Comment une audience diplomatique a bouleversé les équilibres économiques ouest-africains
Cotonou et La Havane viennent de franchir un cap décisif dans leur histoire commune, mais les coulisses de cette relance révèlent bien plus qu’un simple rapprochement politique. L’échange récent entre l’ambassadrice cubaine Mme Denisse Amaro Salabarría et les responsables de la Chambre de Commerce et d’Industrie du Bénin (CCI Bénin) n’est qu’une façade d’une stratégie beaucoup plus profonde visant à redessiner les flux commerciaux en Afrique de l’Ouest. Entre héritages historiques et calculs géoéconomiques, cette initiative pourrait bien ouvrir une nouvelle ère pour les deux nations.

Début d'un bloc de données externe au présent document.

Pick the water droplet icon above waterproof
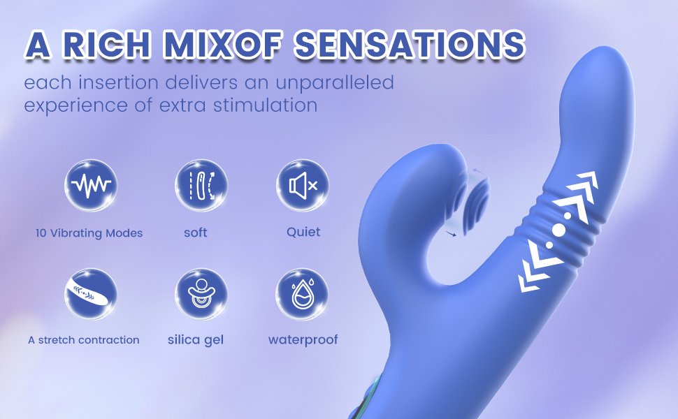303,293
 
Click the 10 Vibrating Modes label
89,233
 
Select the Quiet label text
303,232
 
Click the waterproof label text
303,340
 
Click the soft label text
196,233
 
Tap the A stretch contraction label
84,340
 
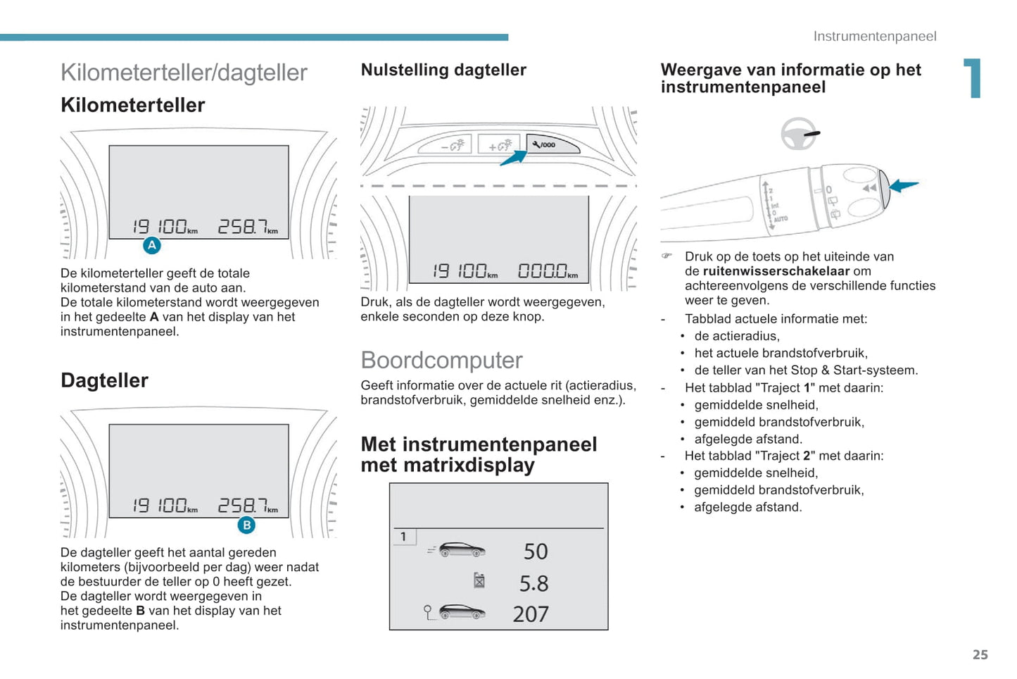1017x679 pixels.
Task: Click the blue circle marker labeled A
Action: (x=152, y=246)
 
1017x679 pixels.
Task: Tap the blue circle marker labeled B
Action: (x=246, y=525)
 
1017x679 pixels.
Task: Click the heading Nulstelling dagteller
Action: (x=443, y=70)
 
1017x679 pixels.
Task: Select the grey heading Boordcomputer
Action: (x=441, y=360)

Une amitié tissée dans l’histoire, mais lestée par les défis modernes
Les relations entre le Bénin et Cuba ne datent pas d’hier : elles s’enracinent dans une solidarité Sud-Sud forgée depuis des décennies, bien avant les indépendances africaines. Ce partenariat, symbolisé par l’accord cadre de 2002 entre les deux chambres de commerce, a longtemps reposé sur des fondations solides mais théoriques. Aujourd’hui, face aux bouleversements géopolitiques et économiques mondiaux, les deux pays ont choisi de passer à l’action. Mais derrière cette volonté affichée se cachent des enjeux bien plus concrets.

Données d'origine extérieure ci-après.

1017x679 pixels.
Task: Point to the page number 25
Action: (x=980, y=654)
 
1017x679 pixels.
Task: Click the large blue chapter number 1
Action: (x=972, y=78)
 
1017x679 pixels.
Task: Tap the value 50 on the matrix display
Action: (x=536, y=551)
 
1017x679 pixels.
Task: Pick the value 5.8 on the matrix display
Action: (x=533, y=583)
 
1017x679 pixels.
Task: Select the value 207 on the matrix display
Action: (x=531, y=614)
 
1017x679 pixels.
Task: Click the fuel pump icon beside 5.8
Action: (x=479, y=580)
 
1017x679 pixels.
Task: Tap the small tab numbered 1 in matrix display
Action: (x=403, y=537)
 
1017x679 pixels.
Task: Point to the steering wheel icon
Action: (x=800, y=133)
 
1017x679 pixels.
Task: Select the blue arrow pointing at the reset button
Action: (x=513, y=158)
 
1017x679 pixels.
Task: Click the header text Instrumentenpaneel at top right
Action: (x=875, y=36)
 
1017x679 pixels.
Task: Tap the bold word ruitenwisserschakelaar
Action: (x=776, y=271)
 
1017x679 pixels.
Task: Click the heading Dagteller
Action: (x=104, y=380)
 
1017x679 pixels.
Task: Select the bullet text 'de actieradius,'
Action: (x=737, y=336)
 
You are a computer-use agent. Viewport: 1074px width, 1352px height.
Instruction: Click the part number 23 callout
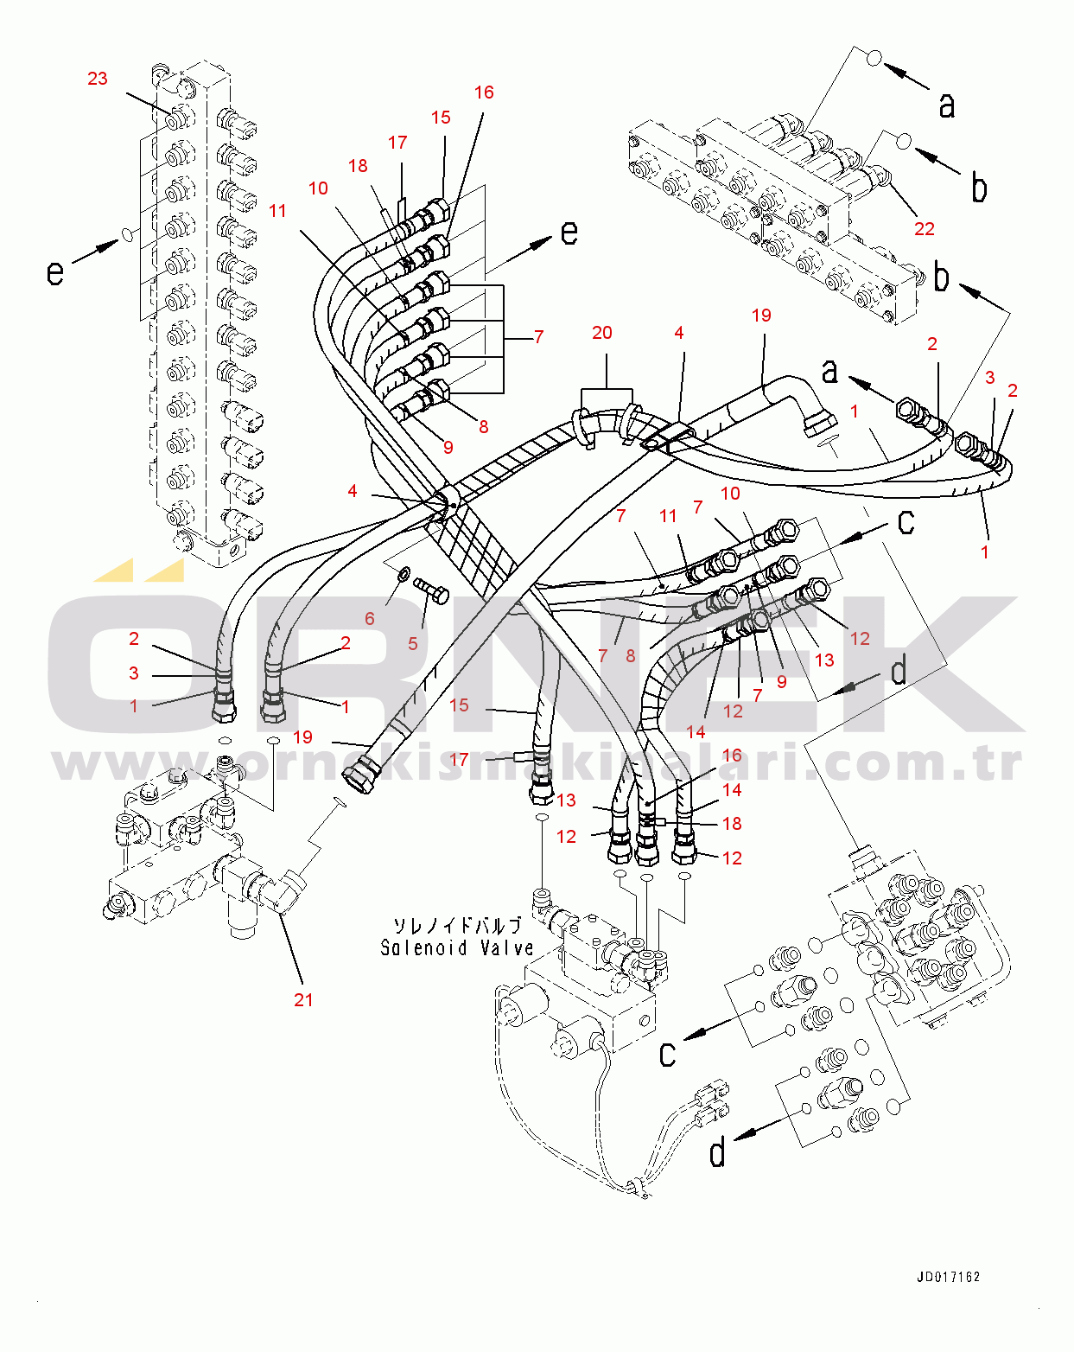[x=98, y=79]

Le poids des réformes cubaines dans la balance
La Havane a récemment lancé une série de réformes économiques audacieuses, transformant son modèle centralisé en une économie plus ouverte aux investisseurs étrangers. Cette libéralisation progressive est une aubaine pour le Bénin, qui cherche à diversifier ses partenariats au-delà des traditionnels acteurs européens ou asiatiques. Les secteurs mis en avant lors des discussions – agro-industrie, énergies renouvelables, biotechnologie – sont autant de leviers où Cuba possède un avantage concurrentiel mondial. Mais cette opportunité ne s’offre pas sans contreparties : les entreprises béninoises devront s’adapter à des normes strictes et à une concurrence accrue.

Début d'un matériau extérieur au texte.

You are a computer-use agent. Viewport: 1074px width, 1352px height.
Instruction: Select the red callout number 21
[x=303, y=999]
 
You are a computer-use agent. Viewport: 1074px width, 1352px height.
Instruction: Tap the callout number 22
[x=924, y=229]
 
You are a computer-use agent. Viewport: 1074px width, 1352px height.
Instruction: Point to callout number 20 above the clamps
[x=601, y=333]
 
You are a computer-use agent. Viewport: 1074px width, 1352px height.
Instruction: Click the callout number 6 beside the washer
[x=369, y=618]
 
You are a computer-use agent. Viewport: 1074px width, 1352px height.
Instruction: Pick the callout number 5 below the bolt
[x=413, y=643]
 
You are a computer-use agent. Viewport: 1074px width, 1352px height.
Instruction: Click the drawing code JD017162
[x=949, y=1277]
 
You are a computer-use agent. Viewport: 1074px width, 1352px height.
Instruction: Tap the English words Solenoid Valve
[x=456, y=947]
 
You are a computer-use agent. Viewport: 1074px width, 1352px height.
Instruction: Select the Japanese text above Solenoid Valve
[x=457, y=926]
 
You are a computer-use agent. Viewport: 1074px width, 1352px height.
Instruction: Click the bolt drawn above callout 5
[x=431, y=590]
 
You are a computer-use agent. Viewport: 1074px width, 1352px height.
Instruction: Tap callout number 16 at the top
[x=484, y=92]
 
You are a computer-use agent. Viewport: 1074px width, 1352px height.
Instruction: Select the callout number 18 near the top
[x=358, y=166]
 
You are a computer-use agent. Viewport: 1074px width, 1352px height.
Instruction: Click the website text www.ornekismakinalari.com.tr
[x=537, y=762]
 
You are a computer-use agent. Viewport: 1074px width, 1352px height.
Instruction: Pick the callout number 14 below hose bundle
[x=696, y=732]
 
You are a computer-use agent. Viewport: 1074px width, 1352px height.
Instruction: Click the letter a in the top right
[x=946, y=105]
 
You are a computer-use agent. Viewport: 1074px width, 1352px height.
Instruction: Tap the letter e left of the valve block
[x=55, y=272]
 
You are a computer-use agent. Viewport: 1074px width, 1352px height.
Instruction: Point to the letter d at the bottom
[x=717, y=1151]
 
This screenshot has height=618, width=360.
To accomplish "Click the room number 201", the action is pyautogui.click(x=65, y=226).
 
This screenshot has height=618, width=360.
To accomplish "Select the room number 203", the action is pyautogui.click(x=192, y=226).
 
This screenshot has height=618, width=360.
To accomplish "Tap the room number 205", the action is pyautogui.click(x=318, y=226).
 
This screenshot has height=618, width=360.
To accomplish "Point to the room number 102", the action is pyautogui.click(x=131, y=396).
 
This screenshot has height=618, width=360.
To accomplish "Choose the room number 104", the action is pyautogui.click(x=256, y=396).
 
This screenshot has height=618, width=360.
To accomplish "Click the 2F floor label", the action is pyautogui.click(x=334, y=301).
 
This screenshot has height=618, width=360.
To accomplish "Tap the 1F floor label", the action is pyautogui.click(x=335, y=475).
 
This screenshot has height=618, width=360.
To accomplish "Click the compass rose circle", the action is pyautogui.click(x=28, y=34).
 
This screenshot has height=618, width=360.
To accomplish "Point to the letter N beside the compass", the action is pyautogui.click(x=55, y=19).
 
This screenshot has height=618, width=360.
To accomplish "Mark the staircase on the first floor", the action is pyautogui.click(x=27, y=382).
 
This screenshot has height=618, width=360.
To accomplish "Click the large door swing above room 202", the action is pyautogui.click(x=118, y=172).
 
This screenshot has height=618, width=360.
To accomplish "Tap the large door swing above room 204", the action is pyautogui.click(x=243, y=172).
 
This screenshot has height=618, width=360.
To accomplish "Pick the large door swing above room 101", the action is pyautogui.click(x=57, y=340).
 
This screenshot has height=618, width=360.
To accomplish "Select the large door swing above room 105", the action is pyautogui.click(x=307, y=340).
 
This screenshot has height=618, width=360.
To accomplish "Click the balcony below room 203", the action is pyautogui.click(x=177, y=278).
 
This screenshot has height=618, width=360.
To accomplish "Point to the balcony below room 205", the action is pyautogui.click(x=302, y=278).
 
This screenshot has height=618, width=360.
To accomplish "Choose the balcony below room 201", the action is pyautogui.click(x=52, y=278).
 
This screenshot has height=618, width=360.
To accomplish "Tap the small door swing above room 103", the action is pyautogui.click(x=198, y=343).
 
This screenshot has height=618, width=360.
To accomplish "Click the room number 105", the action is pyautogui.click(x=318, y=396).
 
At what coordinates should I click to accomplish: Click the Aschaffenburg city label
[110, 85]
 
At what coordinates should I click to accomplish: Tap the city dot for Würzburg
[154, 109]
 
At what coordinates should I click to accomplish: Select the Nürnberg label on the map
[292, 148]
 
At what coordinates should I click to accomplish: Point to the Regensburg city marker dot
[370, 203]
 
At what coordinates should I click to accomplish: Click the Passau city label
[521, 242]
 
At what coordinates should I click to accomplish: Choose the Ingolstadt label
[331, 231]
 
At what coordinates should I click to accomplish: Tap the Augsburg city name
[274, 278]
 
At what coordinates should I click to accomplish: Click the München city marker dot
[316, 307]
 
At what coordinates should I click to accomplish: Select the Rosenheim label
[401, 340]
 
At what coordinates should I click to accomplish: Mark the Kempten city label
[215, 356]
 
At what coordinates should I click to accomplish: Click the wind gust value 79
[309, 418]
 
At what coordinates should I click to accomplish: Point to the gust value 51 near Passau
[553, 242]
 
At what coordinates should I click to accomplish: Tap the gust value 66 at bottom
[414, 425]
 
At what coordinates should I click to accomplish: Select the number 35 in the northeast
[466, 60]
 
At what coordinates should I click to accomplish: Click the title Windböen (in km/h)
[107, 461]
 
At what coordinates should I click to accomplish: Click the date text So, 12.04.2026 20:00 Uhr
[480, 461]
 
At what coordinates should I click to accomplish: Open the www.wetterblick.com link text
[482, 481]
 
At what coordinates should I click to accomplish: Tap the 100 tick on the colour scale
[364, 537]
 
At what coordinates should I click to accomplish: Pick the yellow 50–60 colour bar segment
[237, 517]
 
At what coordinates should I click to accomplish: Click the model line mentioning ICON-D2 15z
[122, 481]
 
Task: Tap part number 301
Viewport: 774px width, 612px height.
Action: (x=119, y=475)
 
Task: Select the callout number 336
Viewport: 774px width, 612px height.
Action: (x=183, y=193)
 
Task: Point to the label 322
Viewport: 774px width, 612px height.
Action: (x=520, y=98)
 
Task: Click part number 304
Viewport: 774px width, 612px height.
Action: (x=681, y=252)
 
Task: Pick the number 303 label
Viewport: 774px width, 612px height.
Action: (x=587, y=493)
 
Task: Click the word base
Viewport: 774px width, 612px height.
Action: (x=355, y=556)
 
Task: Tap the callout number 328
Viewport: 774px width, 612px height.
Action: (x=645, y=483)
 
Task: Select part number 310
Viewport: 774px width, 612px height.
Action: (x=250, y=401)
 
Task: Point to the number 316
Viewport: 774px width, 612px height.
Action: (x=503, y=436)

Le Bénin, futur carrefour des échanges entre l’Afrique et les Caraïbes ?
Dans cette équation, le Bénin joue un rôle clé en tant que plateforme logistique majeure en Afrique de l’Ouest. Le Port Autonome de Cotonou, en pleine modernisation, est présenté comme un atout incontournable pour les opérateurs cubains souhaitant accéder aux marchés ouest-africains. Une stratégie gagnant-gagnant ? Pas si sûr : elle risque de placer le Bénin en position de dépendance vis-à-vis des flux commerciaux cubains, tout en accentuant sa compétition avec d’autres hubs régionaux comme le Sénégal ou le Togo.
Feuille de route économique : ce que les deux pays ont vraiment négocié
Les discussions n’ont pas seulement porté sur des déclarations d’intention. Plusieurs pistes concrètes ont émergé pour matérialiser cette relance, avec un calendrier précis et des acteurs désignés. Parmi les mesures phares :
- L’organisation d’une tournée des entreprises béninoises dans le cadre de la Foire Internationale de La Havane (FIHAV), afin de concrétiser des contrats dans les secteurs prioritaires. i>
- La création d’une task force bilatérale, chargée de suivre les engagements pris et d’accélérer les formalités administratives entre les deux pays.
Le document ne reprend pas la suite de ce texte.